# [keyboard] problem with pressing 3 keys at the same time



## athyri (Jan 24, 2011)

hello,

i would like to asign spezific controls for a game to the keys E, F and A using them so that if i keep pressing E and F i can simultaneously also press A.

my problem:
all keys work fine as long as they are single used, but as soon as i hold E and F down, A doesn't work anymore. (the command asigned to that key doesn't get activated.)

i had that problem with my old keyboard and now got me a new one (a simple logitech keyboard). the funny thing is: what i wanted to do worked at first. i could use all 3 keys at the same time without any problem. but now the exact same "bug" appears again. if i press E and F the A key doesn't work anymore.

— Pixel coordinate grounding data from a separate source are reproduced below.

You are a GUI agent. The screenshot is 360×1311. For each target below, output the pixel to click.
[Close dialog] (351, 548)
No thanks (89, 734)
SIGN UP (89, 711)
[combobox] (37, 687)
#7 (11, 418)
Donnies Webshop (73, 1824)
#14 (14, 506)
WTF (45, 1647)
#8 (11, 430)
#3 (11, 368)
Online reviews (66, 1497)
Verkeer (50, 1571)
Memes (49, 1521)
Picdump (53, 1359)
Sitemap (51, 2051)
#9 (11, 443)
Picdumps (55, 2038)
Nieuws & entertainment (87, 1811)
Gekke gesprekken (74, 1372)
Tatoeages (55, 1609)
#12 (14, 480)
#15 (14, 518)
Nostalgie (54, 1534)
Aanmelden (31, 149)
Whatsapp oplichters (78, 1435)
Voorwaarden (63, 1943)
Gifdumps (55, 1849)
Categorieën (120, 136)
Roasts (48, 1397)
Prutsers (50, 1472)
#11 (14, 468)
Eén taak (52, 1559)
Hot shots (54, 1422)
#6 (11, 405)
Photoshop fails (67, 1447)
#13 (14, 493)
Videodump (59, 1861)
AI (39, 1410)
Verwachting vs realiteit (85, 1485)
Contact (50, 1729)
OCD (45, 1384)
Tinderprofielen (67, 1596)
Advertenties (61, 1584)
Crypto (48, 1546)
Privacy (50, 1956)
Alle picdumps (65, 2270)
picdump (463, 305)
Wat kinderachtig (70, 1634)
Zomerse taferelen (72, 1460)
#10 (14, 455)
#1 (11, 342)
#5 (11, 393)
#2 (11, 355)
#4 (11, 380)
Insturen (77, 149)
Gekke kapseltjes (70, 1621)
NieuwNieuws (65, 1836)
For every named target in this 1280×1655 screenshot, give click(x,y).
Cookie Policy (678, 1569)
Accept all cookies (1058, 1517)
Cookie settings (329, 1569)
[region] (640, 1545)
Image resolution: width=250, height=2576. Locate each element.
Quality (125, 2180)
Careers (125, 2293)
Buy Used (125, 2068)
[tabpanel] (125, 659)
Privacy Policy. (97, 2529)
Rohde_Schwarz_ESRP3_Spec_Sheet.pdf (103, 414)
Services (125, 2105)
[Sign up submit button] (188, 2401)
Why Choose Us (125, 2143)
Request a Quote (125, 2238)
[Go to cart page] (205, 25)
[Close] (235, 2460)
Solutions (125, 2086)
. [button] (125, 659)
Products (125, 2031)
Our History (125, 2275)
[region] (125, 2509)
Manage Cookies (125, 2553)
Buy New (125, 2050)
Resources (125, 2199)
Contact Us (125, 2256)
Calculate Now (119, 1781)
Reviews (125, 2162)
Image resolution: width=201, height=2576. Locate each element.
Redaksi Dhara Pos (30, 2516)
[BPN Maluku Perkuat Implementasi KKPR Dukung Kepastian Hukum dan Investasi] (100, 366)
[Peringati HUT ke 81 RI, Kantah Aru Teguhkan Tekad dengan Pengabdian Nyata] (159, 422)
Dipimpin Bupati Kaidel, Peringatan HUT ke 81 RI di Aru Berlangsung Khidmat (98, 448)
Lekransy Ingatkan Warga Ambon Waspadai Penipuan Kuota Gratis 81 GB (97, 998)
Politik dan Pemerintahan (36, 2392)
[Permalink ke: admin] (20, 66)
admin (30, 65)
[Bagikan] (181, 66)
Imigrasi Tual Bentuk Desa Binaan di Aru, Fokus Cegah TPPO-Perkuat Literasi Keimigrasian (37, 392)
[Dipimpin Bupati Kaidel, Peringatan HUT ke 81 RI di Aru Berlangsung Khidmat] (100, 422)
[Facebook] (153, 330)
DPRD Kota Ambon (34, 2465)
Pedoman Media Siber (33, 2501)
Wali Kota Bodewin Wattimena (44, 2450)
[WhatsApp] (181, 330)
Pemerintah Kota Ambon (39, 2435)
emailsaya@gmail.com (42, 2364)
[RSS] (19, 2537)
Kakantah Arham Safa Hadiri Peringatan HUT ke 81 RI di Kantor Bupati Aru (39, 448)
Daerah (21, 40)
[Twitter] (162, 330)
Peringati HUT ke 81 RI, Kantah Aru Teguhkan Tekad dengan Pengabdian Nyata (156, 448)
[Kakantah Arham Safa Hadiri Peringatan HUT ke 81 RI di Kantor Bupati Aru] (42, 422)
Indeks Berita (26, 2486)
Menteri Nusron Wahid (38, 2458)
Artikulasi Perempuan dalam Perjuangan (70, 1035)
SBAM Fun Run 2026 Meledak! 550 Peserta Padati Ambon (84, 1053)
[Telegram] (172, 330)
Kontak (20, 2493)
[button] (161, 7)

what could create that problem? does some harware stuff break down?
maybe you have experience with a keyboard that definately woun't 'catch' that bug? i don't want to buy one new keyboard after the other just to find out every time the same problem appears again two weeks later.


----------



## JimE (Apr 16, 2009)

There are hardware limitations on the number of keys that can be used simultaneously. Especially if you are using cheap/generic keyboards. It has to do with the circuitry inside the keyboard. Multiple keys are mapped to a controller, and each controller has a limit to the number of keys it can register at once. You either have to try different key combinations or get a higher quality keyboard. Many of the "gaming" keyboards are designed to allow what you are trying to do.


----------